How Could We Make the Huguenot Quarter Even More French?

Posted on May 11, 2019 in News

 
 

Like tacky Irish bars abroad, clichés and out-of-date stereotypes are crucial in attracting tourists en masse. Cork’s Huguenot Quarter in the heart of the city centre has had a French feel since the Huguenot’s arrived from France in the late seventeenth century, but with our insatiable appetite for tourists, maybe it is now time to ramp it up and go all-singing-all-dancing frogs legs, onion necklaces and stinky cheese.

With some carefully placed camembert in our ham sandwiches and a glass of wine from the one of the finest vineyards in Upper Aghada, we’ve been mulling over how we could turn Cork’s Huguenot quarter into a complete fromage fest.
 


Let’s start with what we’ve got:

1. Huguenot graveyard and site of the old church: check.
2. Restaurant named after a French city: check.
3. A list of Lord Mayors and a fair few Corkonians with Huguenot surnames: check.
4. A new top class Cork-France themed mural by Garreth Joyce. Check. 

5. French Connection clothes store on the corner of Carey’s Lane and Pana (the side of which has been recently painted in the colours of the French flag because it was covered in graffiti for years which definitely had nothing to do with us). Eh…check.

Right, it’s not a lot, but it’s a starting point.

Let’s move the Alliance Francais from Mary Street and the Brittany Ferries office from Grand Parade over to a new Cork-French cultural centre on Carey’s Lane named after Richard Hennessy who founded the Hennessy Cognac dynasty in France. He was from from Killavullen near Mallow, would you believe?

Visitors will get a few free shots of the good stuff into them so they may actually begin to believe that they are actually in some genuine French enclave and not a made-up tourist trap.  
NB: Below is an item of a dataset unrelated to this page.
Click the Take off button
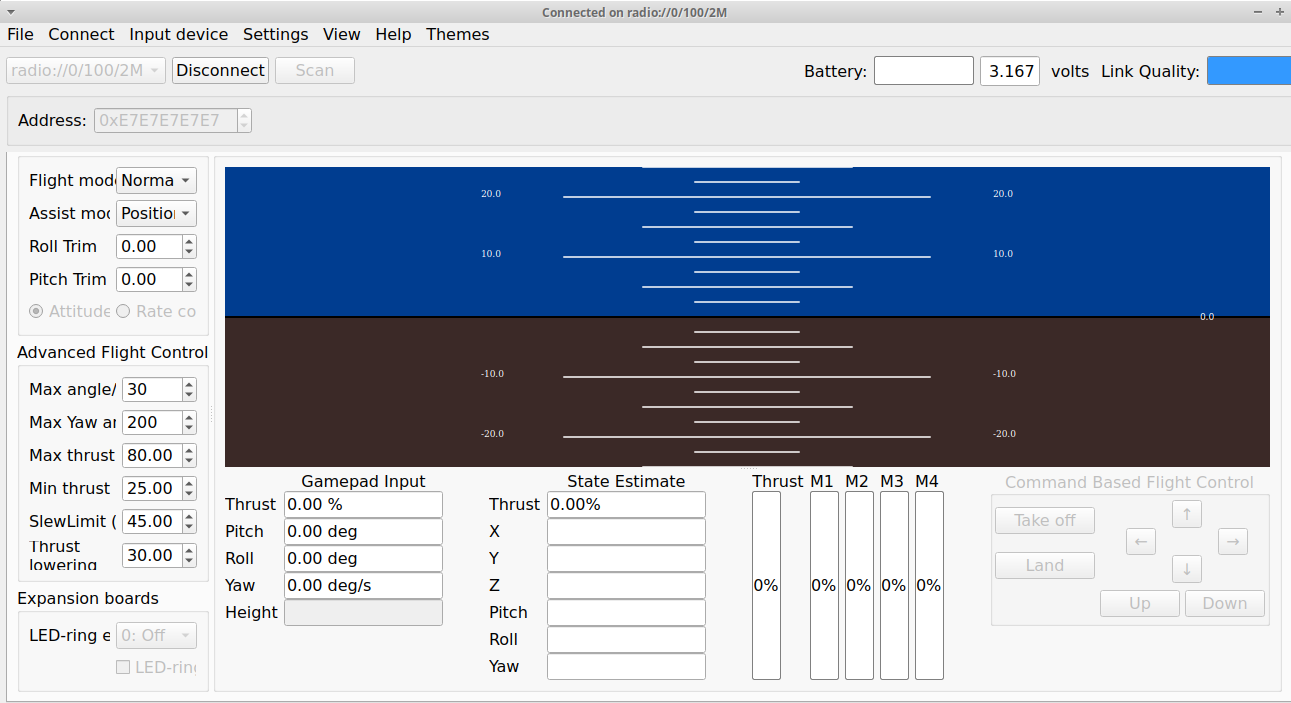This screenshot has width=1291, height=703. coord(1044,520)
Down the street they’ll be funnelled into the Ronan O’Gara Museum (called ‘Le ROGuseum’) where French rugby fans can come and pay homage to the man who not only coached Racing 92 in Paris for four years but remains the Six Nations top scorer of all time.
 

Chief-tan: Ronan O'Gara et la femme.


We’ve been thinking for a while that ROG, like Dublin underpants-fighter Conor McGregor, should take advantage of his international sport star celebrity status and get his own alcoholic drink on the market. Positioning the brewery or distillery around French Church Street would be a boon for the local economy.
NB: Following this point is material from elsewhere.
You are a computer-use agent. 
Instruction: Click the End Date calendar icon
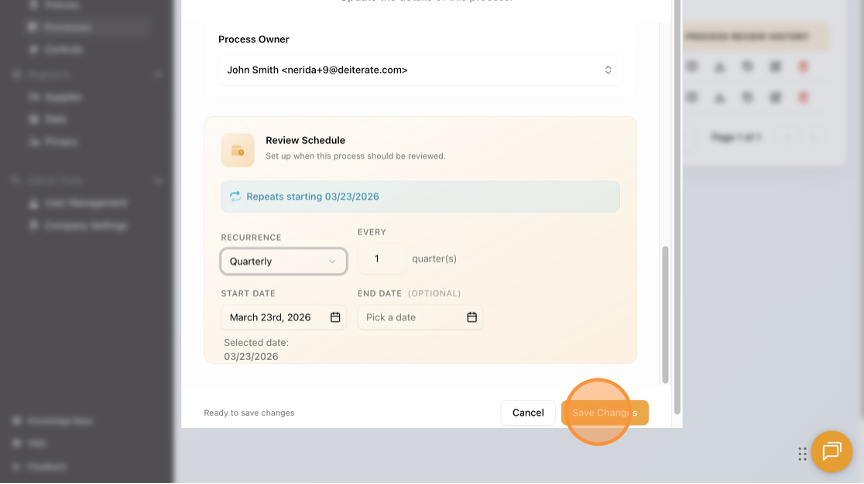pyautogui.click(x=472, y=317)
Choosing the right type of booze to tempt both his well-heeled Irish fans as well as visiting rugby fans from France is crucial though and like a penalty kick from the touchline this will either split the posts or dribble along the ground like a soggy sliotar in Páirc Uí Chaoimh.

A red wine with a savage kick and a bitter after-taste might be fitting, or perhaps a ballsy 37% vol. rum called “Ruman O’Gaga” which, if you’re a French visitor with dodgy English, might seem like the correct spelling of his name after a few shots.

After the unforgettable, Tour De Rog at Le ROGuseum, punters will be quare hungry (and fairly twisted too) so visitors to the “Quartier Francais de Lah Cork Lah” will be delighted with the full French stereotypical dining experience.

The golden rule of French restaurant service is that the customer is always a pain in the arse and all waiting staff in the Huguenot Quarter need to change their game.  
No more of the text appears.